I felt Amy take hold of my chin and turn my face towards hers. She leaned in, her lips so close to mine I could feel her words.

“It’s going to be okay,” she said again.

The last thing I would swear to was her lips against mine, soft and warm and wet.

I woke up with a bitter taste gummed to the inside of my mouth. I prised my lips apart and forced my finger beyond my teeth. I poked my tongue. I dug my nail into it. I felt pain, but it didn’t happen to me. It happened to someone else who told me what it felt like. I tried to roll onto my side, but my body was heavy and had ideas of its own. So, I lay on my back and waited.

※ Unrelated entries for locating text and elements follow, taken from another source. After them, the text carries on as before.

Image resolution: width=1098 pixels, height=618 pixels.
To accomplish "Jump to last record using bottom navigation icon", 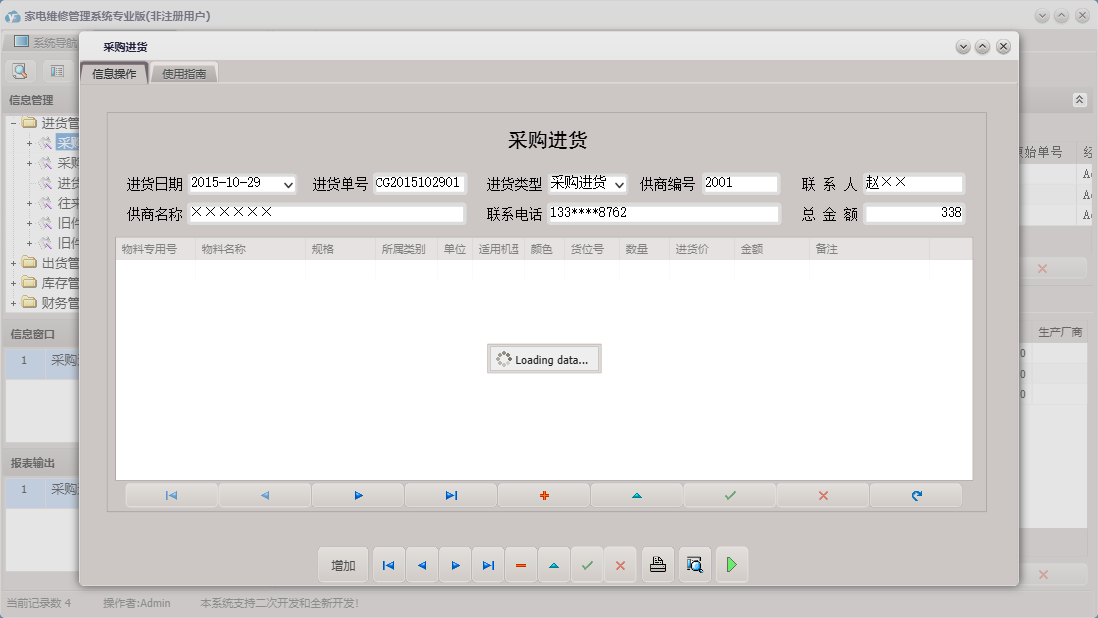I will 488,565.
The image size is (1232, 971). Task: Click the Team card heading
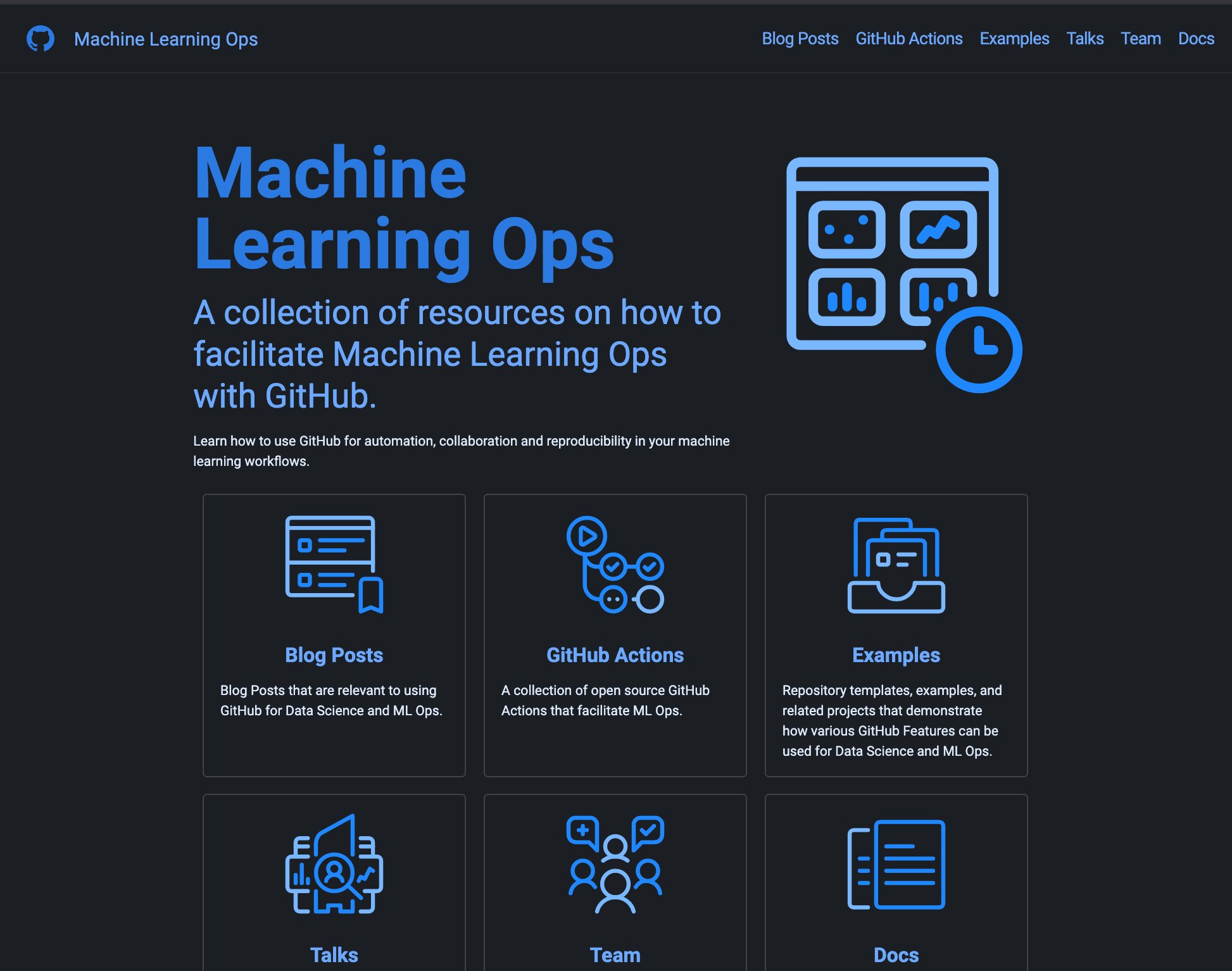click(615, 955)

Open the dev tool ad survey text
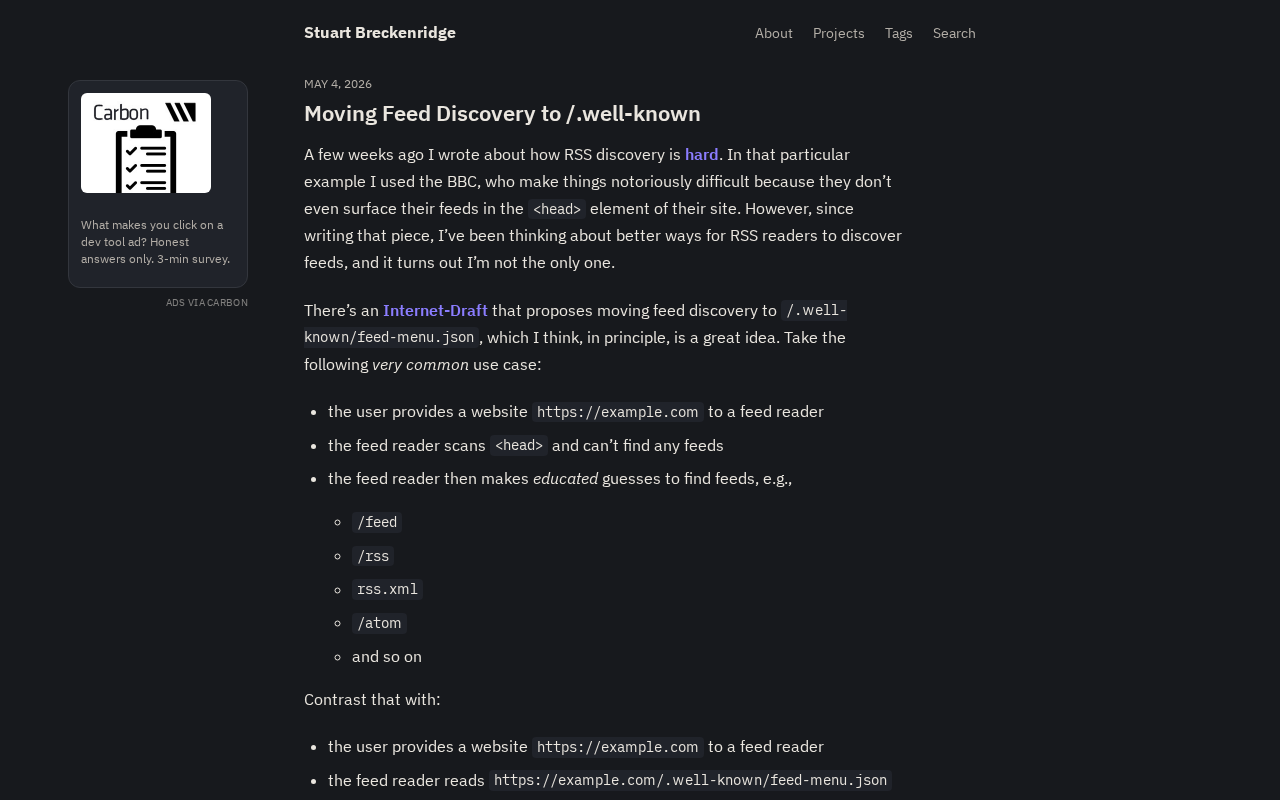tap(156, 242)
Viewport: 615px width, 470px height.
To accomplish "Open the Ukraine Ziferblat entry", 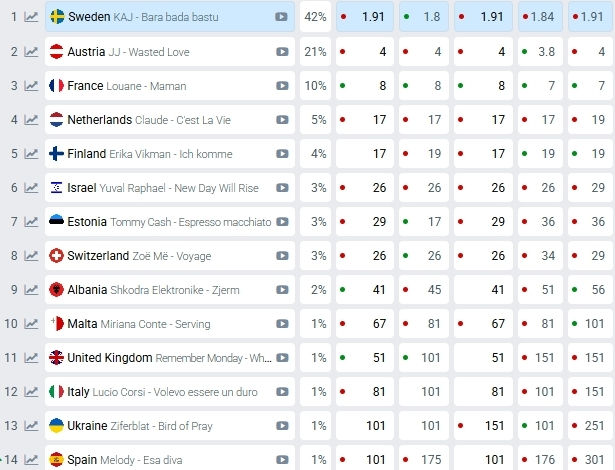I will point(169,426).
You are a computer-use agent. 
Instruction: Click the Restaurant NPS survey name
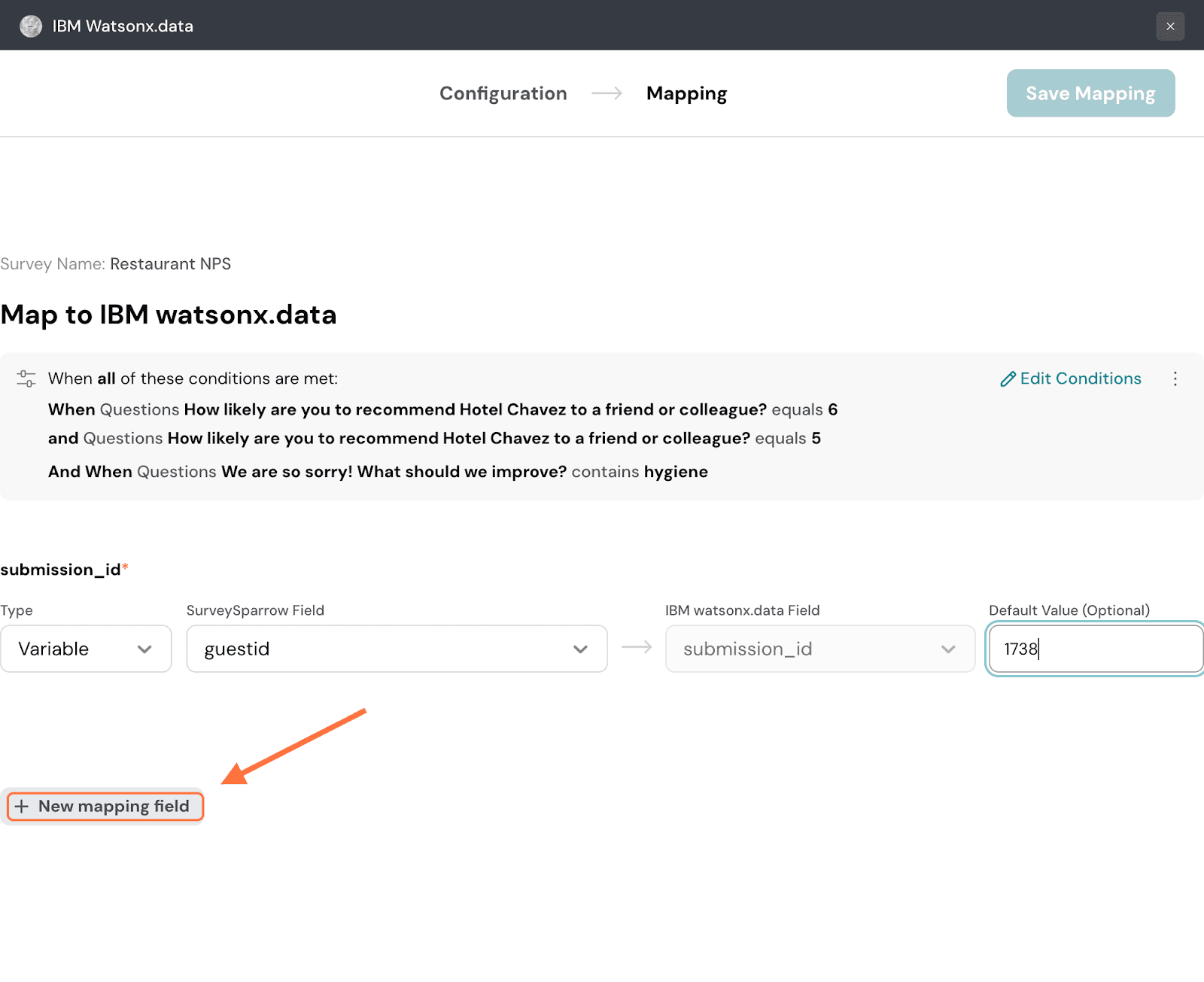pos(170,264)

The thick, musty smell of canvass slowly found its way into my brain. Sounds of people moving, of people moaning. The sound of people dropping duckboards into the mud and shuffling along them. I closed my eyes.

I opened them again. Heat from a near-by oil lamp touched me, its musty smoke drifting over my face. I opened my mouth and inserted my finger again. My tongue was thick and squirmed, refused to be pinned down. I closed my eyes.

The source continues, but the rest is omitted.